Krystyna Habrat
Jak żyć?
Nie lubię podłączać się do modnych haseł czy tematów. Tym bardziej mierzi mnie nawiązywanie do pewnej pani, którą ostatnio pokazują we wszystkich wiadomościach. Wygląda, że tak na gwałt sobie o niej przypomniano, żeby odwrócić uwagę od twarzy pewnego sędziego, który niby zasądził rok w zawieszeniu dla znanego kardiochirurga za łapówkarstwo, ale bardziej potępia tych, którzy usiłowali walczyć z korupcją i ludzie widzą, że coś tu nie gra.
Wszystko to wzbudza coś więcej niż głęboki niesmak, lecz z historii matki Madzi z Sosnowca chcę poruszyć jeden wątek. W telewizji cytowano jej pamiętnik, gdzie pisała, że chciałaby być wolna, bawić się, a dziecko w tym przeszkadza.
Owo pragnienie zabawy, silniejsze niż uczucia matczyne, jest wytworem narzucanej nam obecnie filozofii życia, gdzie naczelnymi hasłami są takie slogany:
– dobrze się bawić;
– wolne związki, małżeństwa otwarte;
– wolna od wszelkich zobowiązań;
– otwarta na wszelkie propozycje;
– niezobowiązujący seks;
– rewolucja seksualna;
– XXI wiek!
● ● ●
## CO NALEŻY ZROBIĆ
Co według tekstu matka Madzi z Sosnowca pisała w pamiętniku cytowanym w telewizji? Materiał pochodzi z innego źródła niż tekst.
● ● ●
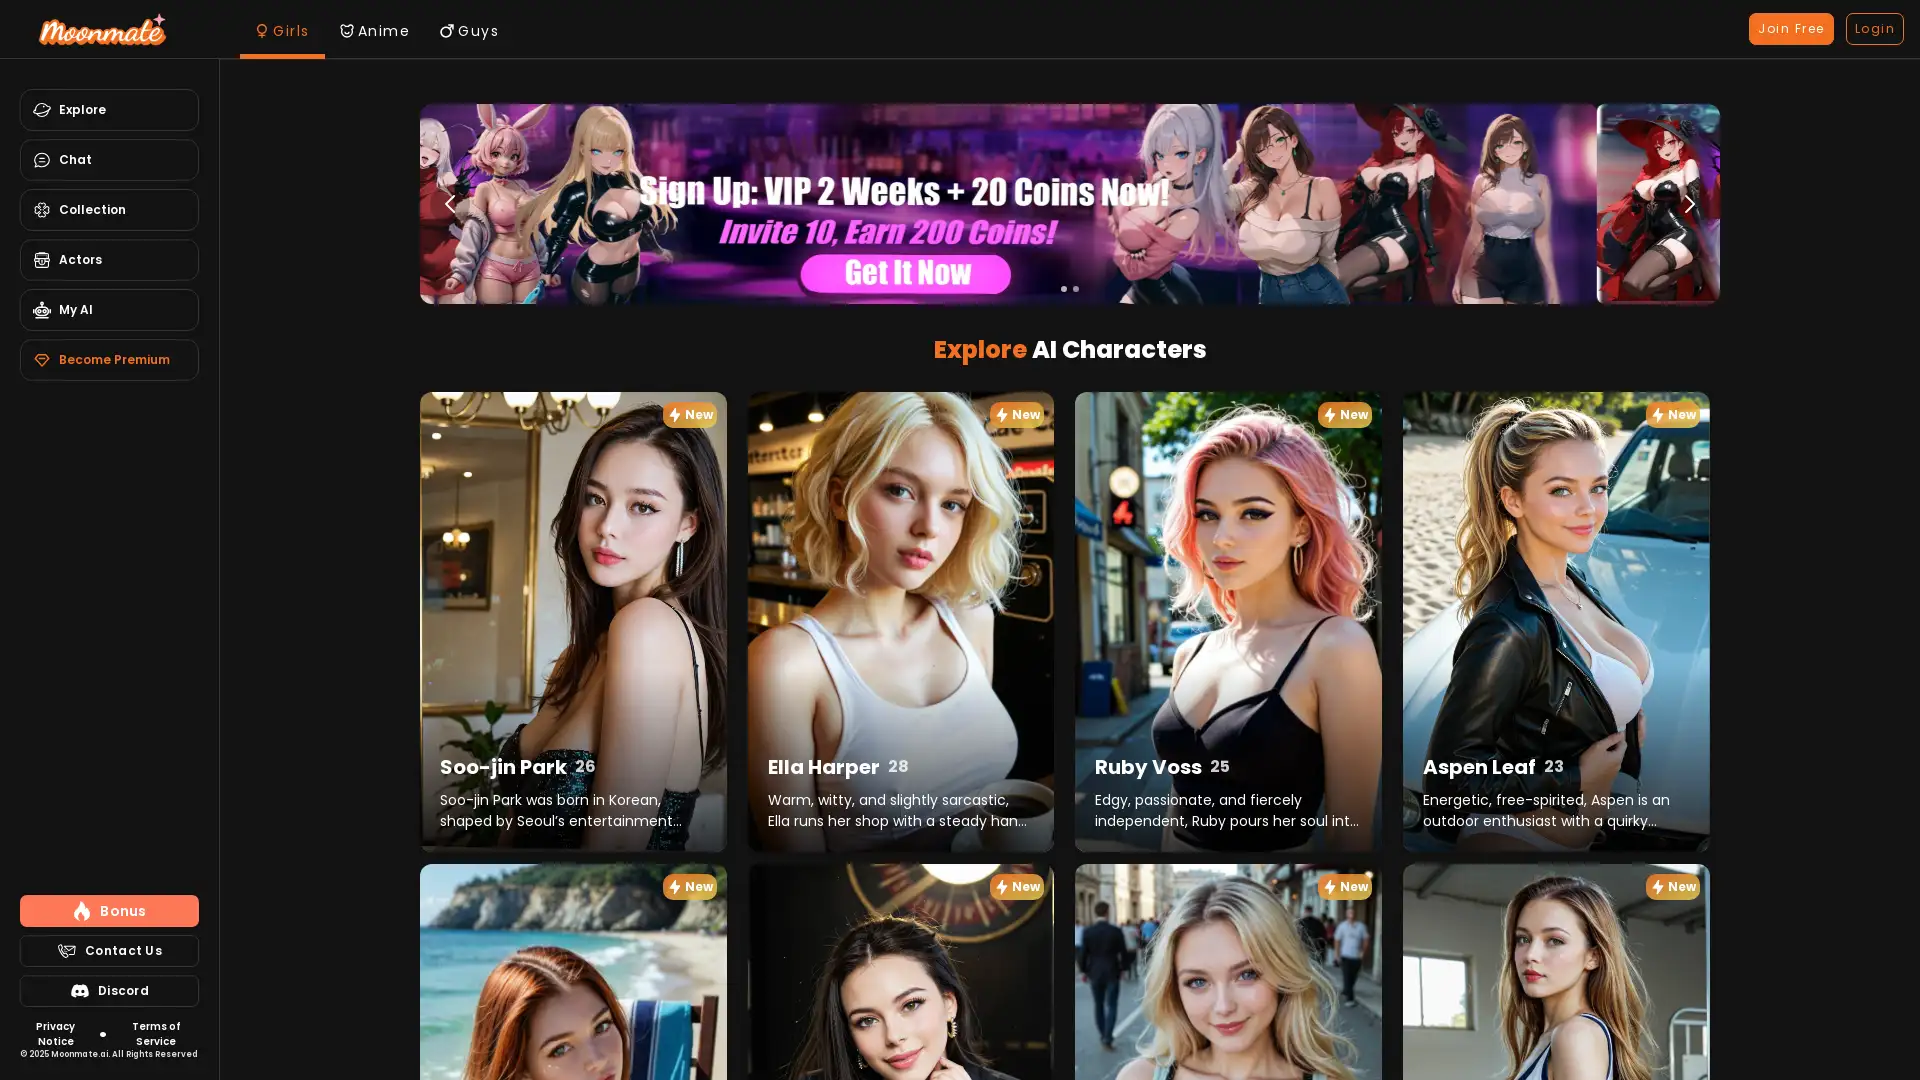Open Ruby Voss's character card
The width and height of the screenshot is (1920, 1080).
1227,620
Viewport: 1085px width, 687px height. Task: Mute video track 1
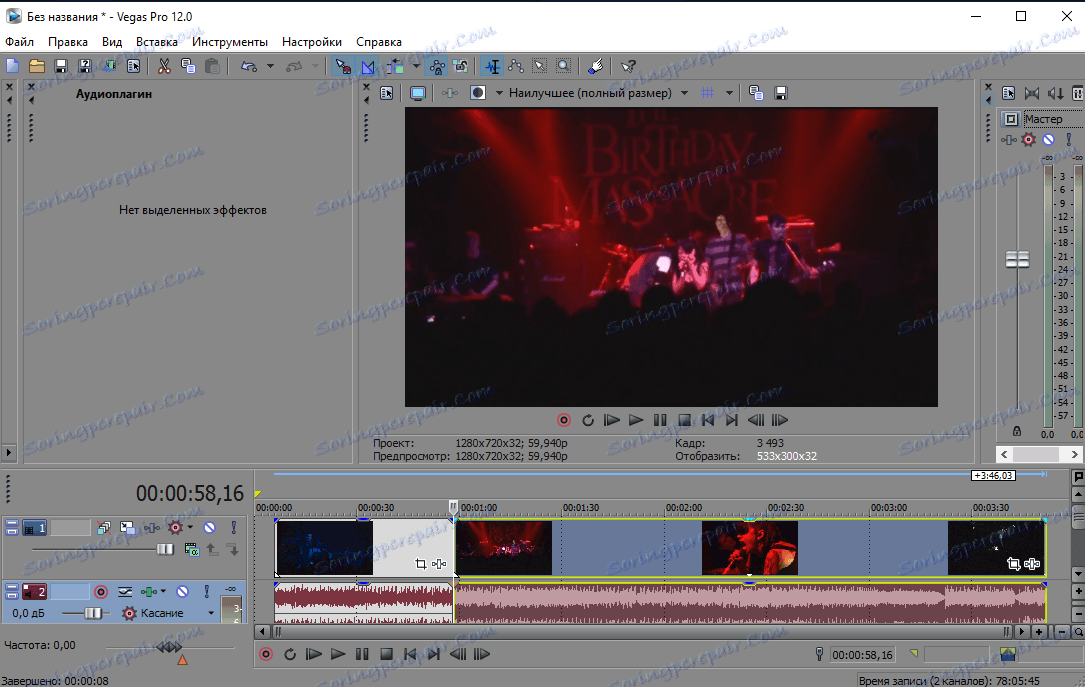[210, 527]
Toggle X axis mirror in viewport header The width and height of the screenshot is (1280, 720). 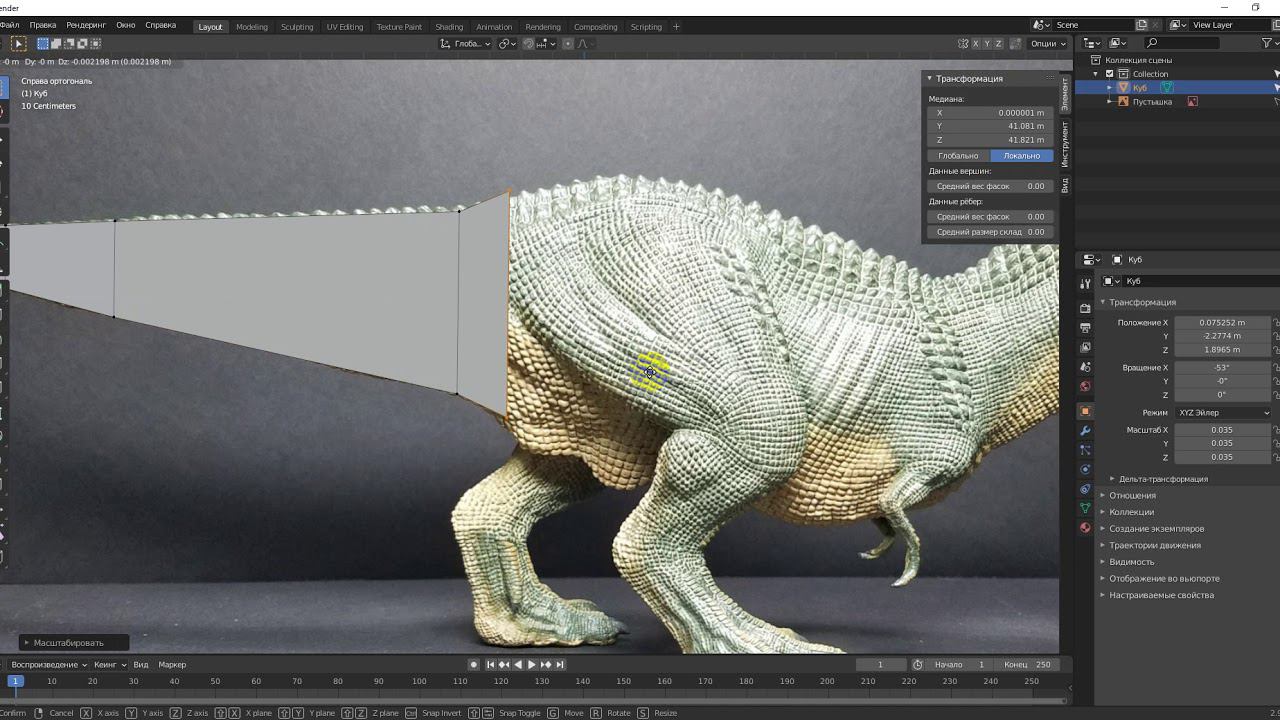(x=976, y=44)
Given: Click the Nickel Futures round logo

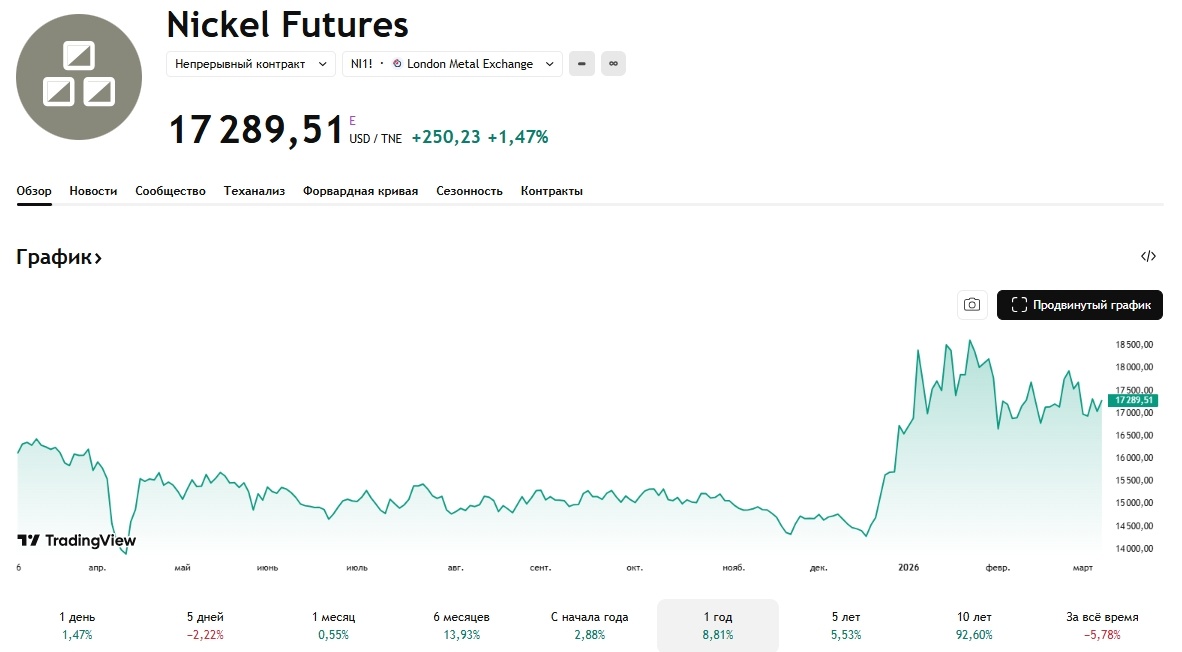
● ● ●
## ROZWIĄZANIE ZADANIA
Pisała, że chciałaby być wolna i się bawić, a dziecko jej w tym przeszkadza.